### What is required:
Copy this listing word for word, from the first line to the last.
%%
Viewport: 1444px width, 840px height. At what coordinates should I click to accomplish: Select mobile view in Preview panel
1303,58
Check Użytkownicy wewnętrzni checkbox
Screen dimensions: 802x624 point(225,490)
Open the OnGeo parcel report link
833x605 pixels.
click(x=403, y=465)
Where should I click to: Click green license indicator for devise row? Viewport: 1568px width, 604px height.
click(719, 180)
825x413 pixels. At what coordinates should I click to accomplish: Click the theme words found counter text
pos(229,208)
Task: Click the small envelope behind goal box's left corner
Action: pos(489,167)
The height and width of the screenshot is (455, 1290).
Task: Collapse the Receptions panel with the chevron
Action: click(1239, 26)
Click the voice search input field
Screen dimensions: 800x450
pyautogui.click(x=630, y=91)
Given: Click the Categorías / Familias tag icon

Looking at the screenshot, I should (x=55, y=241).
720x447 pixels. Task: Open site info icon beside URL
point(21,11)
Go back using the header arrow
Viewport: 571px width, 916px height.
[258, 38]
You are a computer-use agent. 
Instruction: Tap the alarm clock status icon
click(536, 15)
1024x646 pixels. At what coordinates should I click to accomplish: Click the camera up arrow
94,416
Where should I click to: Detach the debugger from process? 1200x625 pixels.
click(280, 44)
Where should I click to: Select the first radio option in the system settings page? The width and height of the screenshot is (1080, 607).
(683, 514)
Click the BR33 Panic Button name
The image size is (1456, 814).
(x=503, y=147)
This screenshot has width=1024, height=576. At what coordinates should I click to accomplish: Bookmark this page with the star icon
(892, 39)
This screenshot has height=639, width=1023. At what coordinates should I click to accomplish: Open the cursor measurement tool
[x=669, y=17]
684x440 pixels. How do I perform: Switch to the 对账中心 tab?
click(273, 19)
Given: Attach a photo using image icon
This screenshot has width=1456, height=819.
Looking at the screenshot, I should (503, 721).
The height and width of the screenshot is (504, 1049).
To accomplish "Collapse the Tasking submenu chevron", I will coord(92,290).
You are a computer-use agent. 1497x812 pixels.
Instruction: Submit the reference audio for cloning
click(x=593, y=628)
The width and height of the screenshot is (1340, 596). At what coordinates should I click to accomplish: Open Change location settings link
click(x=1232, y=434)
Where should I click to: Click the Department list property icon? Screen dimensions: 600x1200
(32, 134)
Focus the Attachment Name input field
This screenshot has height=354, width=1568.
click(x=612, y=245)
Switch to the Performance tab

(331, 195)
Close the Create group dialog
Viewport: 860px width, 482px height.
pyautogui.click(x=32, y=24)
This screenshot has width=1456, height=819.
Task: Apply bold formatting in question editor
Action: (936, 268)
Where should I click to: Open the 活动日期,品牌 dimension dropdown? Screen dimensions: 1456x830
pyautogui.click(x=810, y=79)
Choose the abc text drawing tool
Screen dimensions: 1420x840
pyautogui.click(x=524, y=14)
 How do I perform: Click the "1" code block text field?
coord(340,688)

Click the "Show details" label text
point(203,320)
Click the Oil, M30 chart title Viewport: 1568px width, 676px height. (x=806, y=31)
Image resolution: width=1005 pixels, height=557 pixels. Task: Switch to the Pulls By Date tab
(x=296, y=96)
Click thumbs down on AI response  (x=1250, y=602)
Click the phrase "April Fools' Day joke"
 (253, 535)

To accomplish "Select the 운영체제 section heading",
%%
### Answer:
Viewport: 1444px width, 840px height. At what coordinates should I click to accomplish: Select mobile view in Preview panel
1303,58
Check Użytkownicy wewnętrzni checkbox
Screen dimensions: 802x624 point(225,490)
Open the OnGeo parcel report link
833x605 pixels.
click(x=403, y=465)
Where should I click to: Click green license indicator for devise row? Viewport: 1568px width, 604px height.
click(719, 180)
825x413 pixels. At what coordinates should I click to accomplish: Click the theme words found counter text
pos(229,208)
Task: Click the small envelope behind goal box's left corner
Action: pos(489,167)
The height and width of the screenshot is (455, 1290).
Task: Collapse the Receptions panel with the chevron
Action: click(1239, 26)
Click the voice search input field
Screen dimensions: 800x450
pyautogui.click(x=630, y=91)
Given: Click the Categorías / Familias tag icon

Looking at the screenshot, I should (x=55, y=241).
720x447 pixels. Task: Open site info icon beside URL
point(21,11)
Go back using the header arrow
Viewport: 571px width, 916px height.
[258, 38]
You are a computer-use agent. 
Instruction: Tap the alarm clock status icon
click(536, 15)
1024x646 pixels. At what coordinates should I click to accomplish: Click the camera up arrow
94,416
Where should I click to: Detach the debugger from process? 1200x625 pixels.
click(280, 44)
Where should I click to: Select the first radio option in the system settings page? The width and height of the screenshot is (1080, 607).
(683, 514)
Click the BR33 Panic Button name
The image size is (1456, 814).
(x=503, y=147)
This screenshot has width=1024, height=576. At what coordinates should I click to accomplish: Bookmark this page with the star icon
(892, 39)
This screenshot has height=639, width=1023. At what coordinates should I click to accomplish: Open the cursor measurement tool
[x=669, y=17]
684x440 pixels. How do I perform: Switch to the 对账中心 tab?
click(273, 19)
Given: Attach a photo using image icon
This screenshot has width=1456, height=819.
Looking at the screenshot, I should (503, 721).
The height and width of the screenshot is (504, 1049).
To accomplish "Collapse the Tasking submenu chevron", I will coord(92,290).
You are a computer-use agent. 1497x812 pixels.
Instruction: Submit the reference audio for cloning
click(x=593, y=628)
The width and height of the screenshot is (1340, 596). At what coordinates should I click to accomplish: Open Change location settings link
click(x=1232, y=434)
Where should I click to: Click the Department list property icon? Screen dimensions: 600x1200
(32, 134)
Focus the Attachment Name input field
This screenshot has height=354, width=1568.
click(x=612, y=245)
Switch to the Performance tab

(331, 195)
Close the Create group dialog
Viewport: 860px width, 482px height.
pyautogui.click(x=32, y=24)
This screenshot has width=1456, height=819.
Task: Apply bold formatting in question editor
Action: (936, 268)
Where should I click to: Open the 活动日期,品牌 dimension dropdown? Screen dimensions: 1456x830
pyautogui.click(x=810, y=79)
Choose the abc text drawing tool
Screen dimensions: 1420x840
pyautogui.click(x=524, y=14)
 How do I perform: Click the "1" code block text field?
coord(340,688)

Click the "Show details" label text
point(203,320)
Click the Oil, M30 chart title Viewport: 1568px width, 676px height. (x=806, y=31)
Image resolution: width=1005 pixels, height=557 pixels. Task: Switch to the Pulls By Date tab
(x=296, y=96)
Click thumbs down on AI response  (x=1250, y=602)
Click the phrase "April Fools' Day joke"
 (253, 535)

To accomplish "Select the 운영체제 section heading",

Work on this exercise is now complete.